Williamstown Chronicle, May 28, 1938
The Age, June 3, 1938 - Former committeeman in 1925-26 and 1936-37, Billy Donlen, passed away on June 2 aged 47yo.
The Age, June 3, 1938
The Age, June 9, 1938 - former secretary of the Club from 1905-07 and vice-president in 1908, Oscar Jenkins, passed away on June 7 aged 62.
Williamstown Chronicle, June 25, 1938
Williamstown Chronicle, July 16, 1938 - Former player of 1889 and 1895-1901, Henry Douglas 'Dick/Ironsides' Hall, passed away on July 13 at the age of 65. Hall was vice-captain in 1900 and played a total of 57 games and kicked 6 goals.
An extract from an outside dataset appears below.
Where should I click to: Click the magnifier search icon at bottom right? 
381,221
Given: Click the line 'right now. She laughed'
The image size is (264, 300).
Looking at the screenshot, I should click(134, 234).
His three brothers, Eddie, Tommy and Walter (Dolly), also played for Williamstown, and Dick, Eddie and Walter are all life members.
Williamstown Chronicle, July 23, 1938
Jack McDonagh was awarded the best clubman trophy in 1938 in his first season with Williamstown after transferring from Melbourne Seconds, having earlier played 14 games and kicked 4 goals with Footscray in 1936. Originally from Gordon Fliers, he went on to play 43 games and kick 13 goals with 'Town up until the end of 1940. McDonagh was full-back in the 1939 premiership side and was also awarded trophies for the best player in the 1939 finals series and best attendance at training. He went to West Melbourne as captain-coach in 1941 but returned to the Club in 1947 and played the season in the Seconds under captain-coach, Jack Vinall, at the age of 33. McDonagh passed away on February 25, 2001, at the age of 86.